Odio eterno al metrónomo
L'Apothéose | Crítica
La ficha
**** L’Apothéose.
Femás 2024. Programa: 'Telemann concerti'. Conclusion en mi menor TWV 50:5 (Tafelmusik); concierto para flauta dulce y fagot en fa mayor TWV 52:F1; concierto para oboe en do menor TWV 51:c1; concierto a 4 en la menor TWV 43:a3; concierto para flauta dulce en do mayor TWV 51:C1; y concierto para flauta dulce y traverso en mi menor TWV 52:e1, de Georg Philipp Telemann.
L'Apothéose. Dorothee Oberlinger, flauta dulce. Josep Domènech, oboe. Eyal Streett, fagot. Laura Quesada, traverso. Víctor Martínez y Roldán Bernabé, violines. Kepa Arteche, viola. Carla Sanfélix, violonchelo. Asís Márquez, clave.
Fecha: Jueves 7 de marzo. Lugar: Espacio Turina. Aforo: Algo menos de media entrada.
El metrónomo es un invento del diablo de la época de Beethoven, ajeno por tanto a la música barroca y sin embargo utilizado por los músicos historicistas obsesivamente, como buenos exalumnos de conservatorio que son. L'Apothéose se quitó anoche esa camisa de fuerza, y ningún compositor mejor para ello que Telemann, cuya música voló ayer libremente entre los mil estilos que bullían en su cabeza (de la influencia de Vivaldi al severo contrapunto, del folklore polaco a la más aristocrática galantería), y que agradece como pocas la flexibilidad que mostró L'Apothéose para disfrutar de la alegría de vivir que transmiten sus pentagramas.

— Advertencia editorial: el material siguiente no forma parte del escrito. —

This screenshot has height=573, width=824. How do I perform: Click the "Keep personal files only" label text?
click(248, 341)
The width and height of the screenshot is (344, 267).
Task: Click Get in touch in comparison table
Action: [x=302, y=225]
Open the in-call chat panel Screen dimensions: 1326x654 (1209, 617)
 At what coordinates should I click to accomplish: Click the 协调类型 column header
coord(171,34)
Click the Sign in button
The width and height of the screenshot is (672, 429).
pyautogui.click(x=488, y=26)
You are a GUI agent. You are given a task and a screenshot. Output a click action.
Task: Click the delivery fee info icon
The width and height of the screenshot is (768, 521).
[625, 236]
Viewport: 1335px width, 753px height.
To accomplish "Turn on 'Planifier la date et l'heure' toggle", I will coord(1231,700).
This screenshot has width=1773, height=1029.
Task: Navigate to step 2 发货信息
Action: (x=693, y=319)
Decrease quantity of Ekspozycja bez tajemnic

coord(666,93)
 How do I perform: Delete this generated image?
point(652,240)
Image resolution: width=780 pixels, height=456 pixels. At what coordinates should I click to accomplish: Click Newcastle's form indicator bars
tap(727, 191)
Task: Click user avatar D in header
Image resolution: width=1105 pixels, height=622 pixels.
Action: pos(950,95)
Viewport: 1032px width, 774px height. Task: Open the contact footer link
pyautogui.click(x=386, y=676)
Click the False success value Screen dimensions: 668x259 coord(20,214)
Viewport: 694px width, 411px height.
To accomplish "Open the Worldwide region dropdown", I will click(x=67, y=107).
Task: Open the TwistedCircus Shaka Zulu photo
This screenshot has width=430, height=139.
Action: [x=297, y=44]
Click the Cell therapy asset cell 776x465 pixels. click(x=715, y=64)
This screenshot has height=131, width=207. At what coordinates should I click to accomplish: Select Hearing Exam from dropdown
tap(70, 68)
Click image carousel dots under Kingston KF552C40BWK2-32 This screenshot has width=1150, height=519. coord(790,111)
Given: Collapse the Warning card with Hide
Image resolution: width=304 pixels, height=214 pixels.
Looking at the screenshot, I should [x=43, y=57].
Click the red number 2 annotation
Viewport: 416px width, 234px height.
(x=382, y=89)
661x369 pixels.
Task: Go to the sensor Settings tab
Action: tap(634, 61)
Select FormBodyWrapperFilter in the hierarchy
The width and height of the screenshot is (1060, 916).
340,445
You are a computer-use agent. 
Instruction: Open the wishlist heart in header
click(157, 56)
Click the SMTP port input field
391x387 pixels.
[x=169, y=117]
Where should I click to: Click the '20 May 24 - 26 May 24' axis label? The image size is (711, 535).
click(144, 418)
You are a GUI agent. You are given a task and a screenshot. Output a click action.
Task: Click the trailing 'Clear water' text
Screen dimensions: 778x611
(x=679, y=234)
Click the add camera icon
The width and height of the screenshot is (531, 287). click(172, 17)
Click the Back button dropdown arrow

No es fácil hacerlo así, porque jugar con el tiempo y seguir tocando juntos requiere trabajo camerístico y tener muy interiorizada la música, virtudes que demostró sobradamente el conjunto español. No solo fueron flexibles con el tempo, sino también, y mucho, con la dinámica, la articulación y todos los recursos que manejan sus instrumentistas y los excelentes solistas de viento invitados: siempre extravertida y sobrada de técnica para exprimir su instrumento la Oberlinger, delicado y sedoso el sonido de Street, y redondo el de Domènech, que bordó el originalísimo concierto en do menor. En un segundo plano algo lejano, el continuo de Sanfélix y Márquez sostuvo, firme, la base rítmica del edificio sonoro, aunque tal vez un contrabajo hubiese dado más empaque al conjunto. Víctor Martínez, por su parte, condujo el grupo desde el primer violín con decisión, un sonido incisivo y algo más áspero, solvencia en los solos (como en general toda la cuerda), y sobre todo impulso en los siempre bailables y contagiosamente rítmicos movimientos rápidos. Las carreras vertiginosas del doble concierto en mi menor nos condujeron a una propina en la que las modulaciones exóticas y los golpes de efecto de Telemann, compositor tantas veces minusvalorado, llegaron al paroxismo.